**Problem to solve**
Text only, exactly as given: reproduce the entries below without their pictures.

========

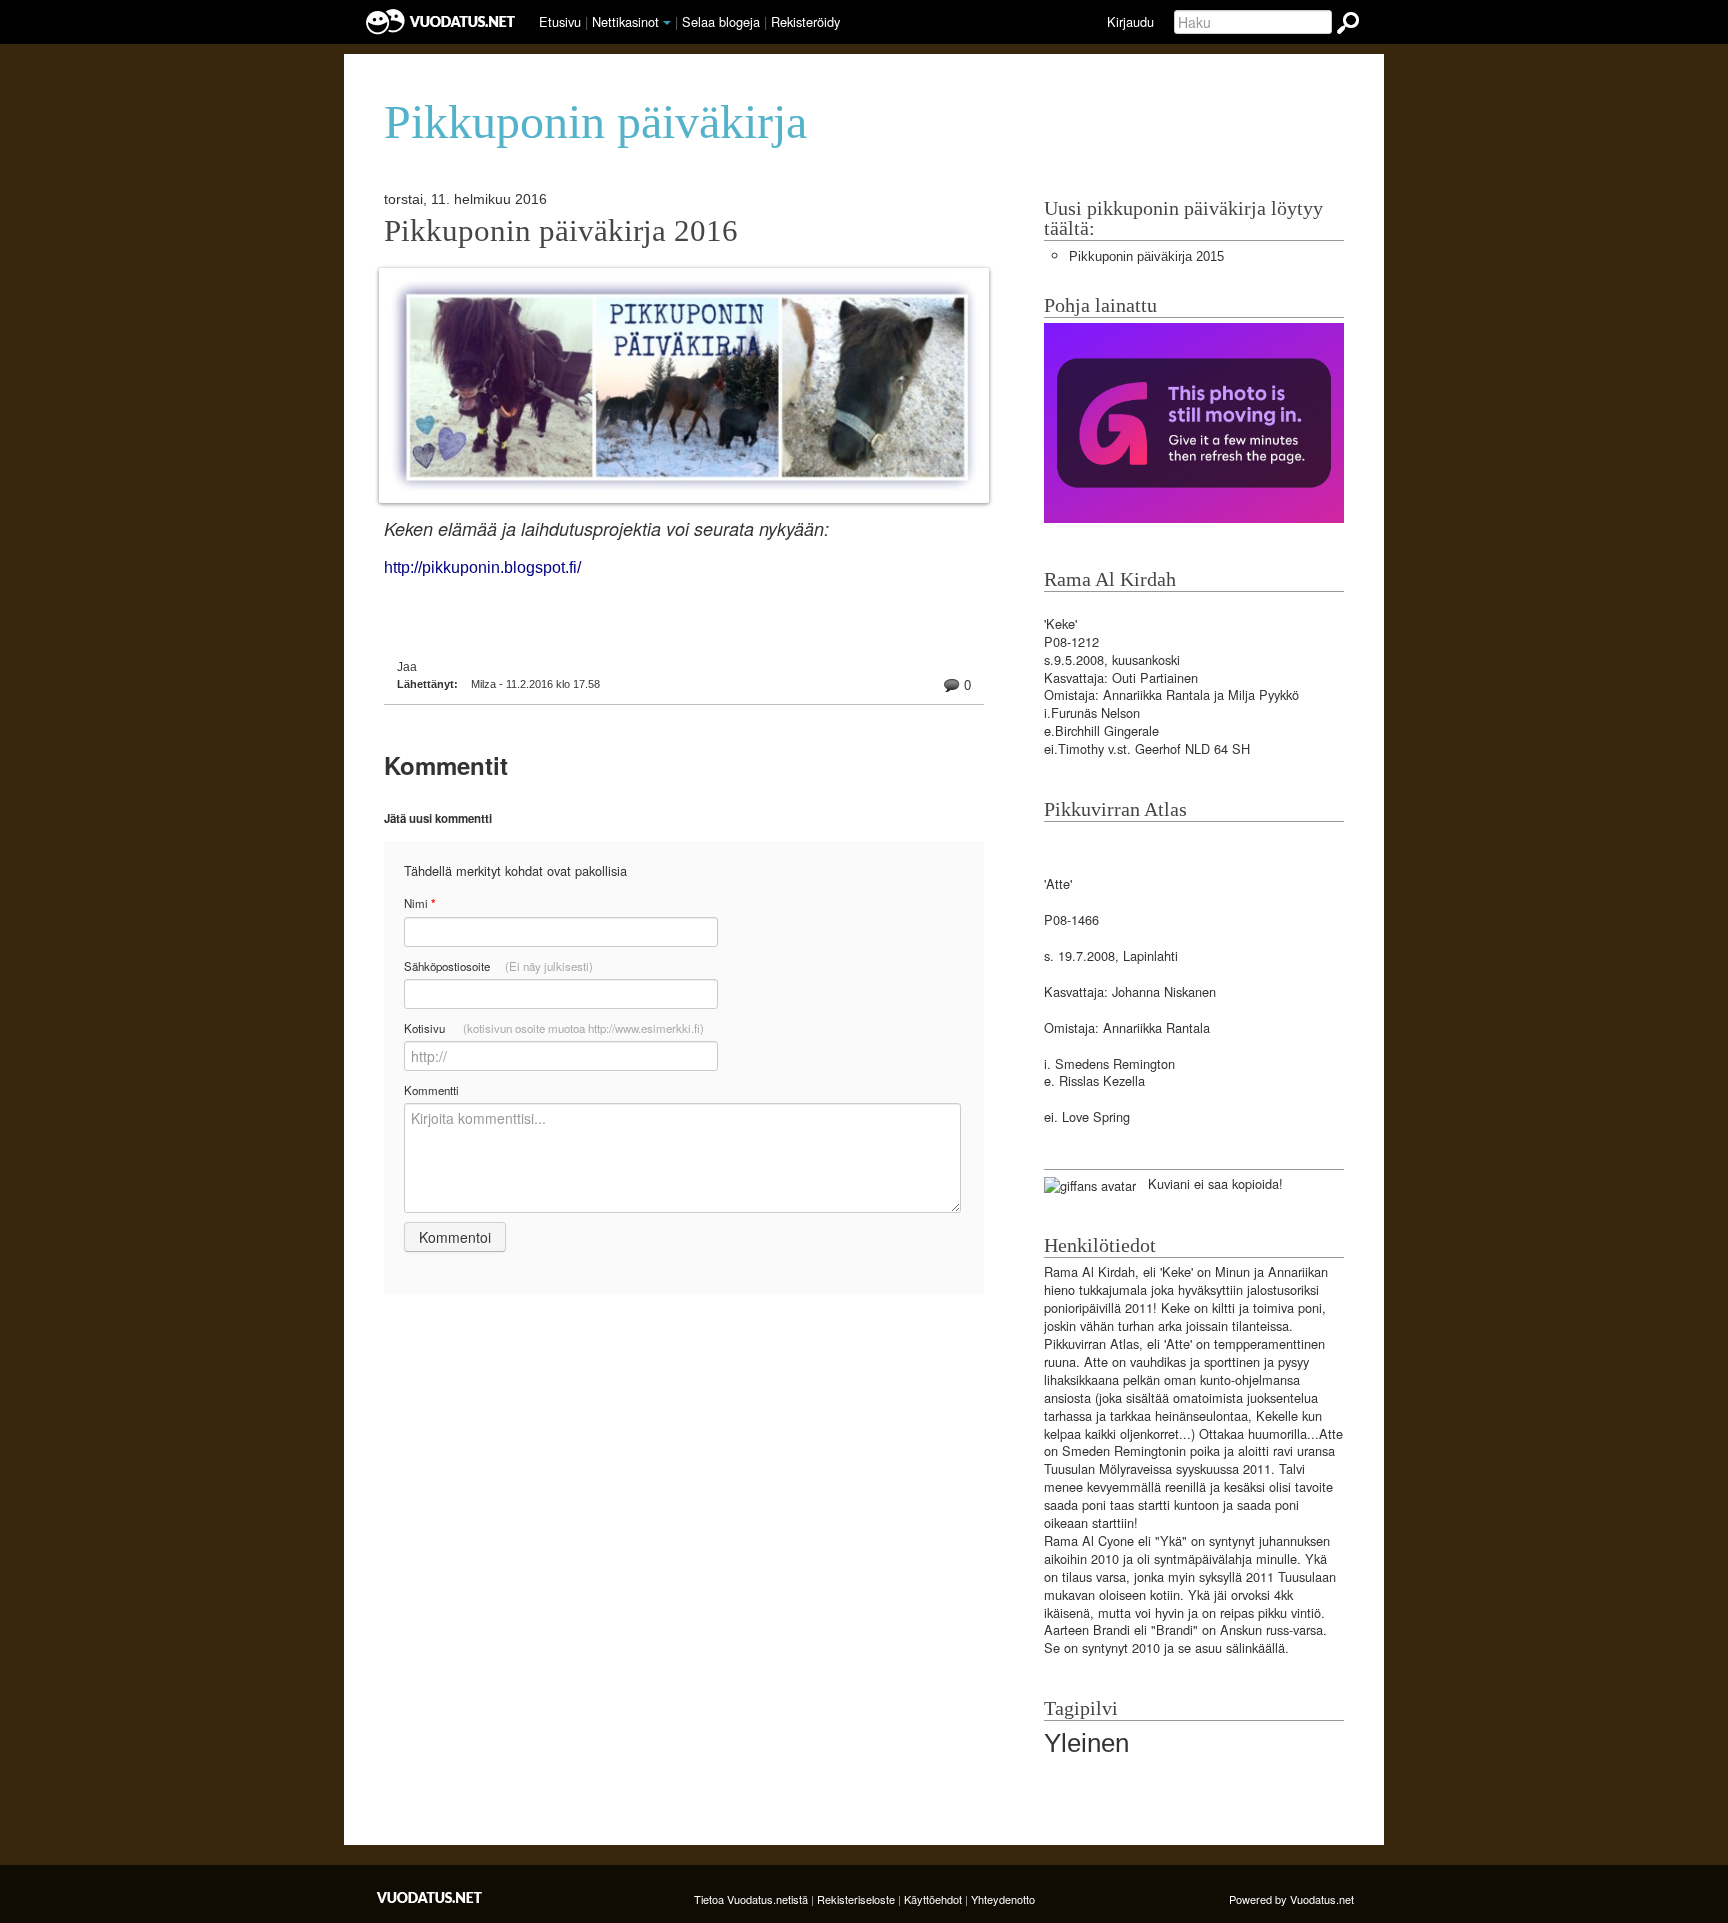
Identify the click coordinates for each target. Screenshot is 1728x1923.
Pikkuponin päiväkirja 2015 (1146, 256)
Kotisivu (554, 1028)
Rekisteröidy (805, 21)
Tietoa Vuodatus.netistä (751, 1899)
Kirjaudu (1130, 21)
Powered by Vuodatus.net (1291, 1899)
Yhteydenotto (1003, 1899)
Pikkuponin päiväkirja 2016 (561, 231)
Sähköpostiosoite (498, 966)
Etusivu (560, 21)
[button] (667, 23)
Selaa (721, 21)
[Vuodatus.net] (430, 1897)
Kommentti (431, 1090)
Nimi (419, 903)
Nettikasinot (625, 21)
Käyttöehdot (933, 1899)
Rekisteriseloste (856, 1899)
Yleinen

========

**Solved problem**
Identify the click coordinates for each target. Screenshot is 1728x1923.
Pikkuponin päiväkirja 2015 (1146, 256)
Kotisivu (554, 1028)
Rekisteröidy (805, 21)
Tietoa Vuodatus.netistä (751, 1899)
Kirjaudu (1130, 21)
Powered by Vuodatus.net (1291, 1899)
Yhteydenotto (1003, 1899)
Pikkuponin päiväkirja 2016 (561, 231)
Sähköpostiosoite (498, 966)
Etusivu (560, 21)
[button] (667, 23)
Selaa (721, 21)
[Vuodatus.net] (430, 1897)
Kommentti (431, 1090)
Nimi (419, 903)
Nettikasinot (625, 21)
Käyttöehdot (933, 1899)
Rekisteriseloste (856, 1899)
Yleinen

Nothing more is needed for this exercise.